Basically, PPO is a way for computers to learn how to do stuff by playing games and figuring out what actions lead to the best rewards.

So let’s say you have this game where you control a little guy who has to navigate through an obstacle course without hitting any walls or falling into pits. The goal is to get him from point A to point B as quickly as possible, and PPO can help us figure out the best way to do that by learning which actions lead to the highest rewards (i.e., getting to point B in the shortest amount of time).

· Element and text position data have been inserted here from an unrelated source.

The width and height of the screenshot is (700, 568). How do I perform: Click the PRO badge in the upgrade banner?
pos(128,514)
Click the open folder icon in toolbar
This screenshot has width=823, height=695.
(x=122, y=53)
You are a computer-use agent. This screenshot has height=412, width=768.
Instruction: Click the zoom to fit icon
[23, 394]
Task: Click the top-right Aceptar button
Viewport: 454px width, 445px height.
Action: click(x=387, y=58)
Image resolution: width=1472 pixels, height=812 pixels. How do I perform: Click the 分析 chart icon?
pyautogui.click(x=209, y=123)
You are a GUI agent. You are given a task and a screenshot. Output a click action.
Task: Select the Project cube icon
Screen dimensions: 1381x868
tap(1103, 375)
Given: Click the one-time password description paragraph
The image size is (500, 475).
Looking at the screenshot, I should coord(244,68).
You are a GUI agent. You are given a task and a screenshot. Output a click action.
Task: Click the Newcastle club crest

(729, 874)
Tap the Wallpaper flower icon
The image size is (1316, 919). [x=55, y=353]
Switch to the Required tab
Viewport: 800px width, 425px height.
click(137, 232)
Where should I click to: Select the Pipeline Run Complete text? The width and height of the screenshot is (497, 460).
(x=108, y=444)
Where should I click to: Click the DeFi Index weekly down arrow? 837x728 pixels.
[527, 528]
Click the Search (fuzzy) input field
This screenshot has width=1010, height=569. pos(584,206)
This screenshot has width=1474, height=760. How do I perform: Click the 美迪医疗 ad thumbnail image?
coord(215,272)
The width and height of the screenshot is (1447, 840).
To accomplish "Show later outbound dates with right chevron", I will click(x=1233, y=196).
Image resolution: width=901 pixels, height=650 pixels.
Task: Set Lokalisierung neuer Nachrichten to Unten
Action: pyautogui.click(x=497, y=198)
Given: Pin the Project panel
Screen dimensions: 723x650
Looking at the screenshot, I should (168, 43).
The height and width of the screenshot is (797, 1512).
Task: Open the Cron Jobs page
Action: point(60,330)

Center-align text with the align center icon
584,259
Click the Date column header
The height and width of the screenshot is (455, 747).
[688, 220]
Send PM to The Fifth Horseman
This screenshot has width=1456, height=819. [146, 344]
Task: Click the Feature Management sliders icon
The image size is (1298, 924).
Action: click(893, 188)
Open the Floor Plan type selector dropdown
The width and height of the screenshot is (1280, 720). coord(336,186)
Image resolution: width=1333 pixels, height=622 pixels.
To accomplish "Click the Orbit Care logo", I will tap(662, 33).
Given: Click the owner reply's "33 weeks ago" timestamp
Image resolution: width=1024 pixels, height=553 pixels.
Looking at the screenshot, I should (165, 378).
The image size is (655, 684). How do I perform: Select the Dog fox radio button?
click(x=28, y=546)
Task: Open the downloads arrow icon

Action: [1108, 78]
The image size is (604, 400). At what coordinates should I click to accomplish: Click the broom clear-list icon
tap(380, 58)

Here’s how it works: first, we start with a random policy this is just a fancy term for saying “we don’t know what actions are best yet.” We then collect some data by playing the game and recording all the different states (i.e., where our little guy is in the obstacle course) and the corresponding rewards that he gets from taking certain actions.

Next, we use a fancy algorithm called stochastic gradient descent to update the weights of our policy based on this data. This basically means that we’re trying to find the best set of weights (i.e., numbers) for our policy so that it can learn how to take the most rewarding actions in each state.

The cool thing about PPO is that it allows us to do multiple epochs of training on the same data, which makes it much more sample-efficient than other algorithms out there (i.e., we don’t need as many samples to learn how to play the game well). This is because each time we update our policy using stochastic gradient descent, we’re essentially making small adjustments to the weights based on what worked best in previous iterations this helps us converge faster and more accurately.

PPO: a fancy algorithm that can help computers learn how to play games by figuring out which actions lead to the highest rewards. And if you’re curious about how it works, just remember: stochastic gradient descent + multiple epochs = sample efficiency and faster learning times.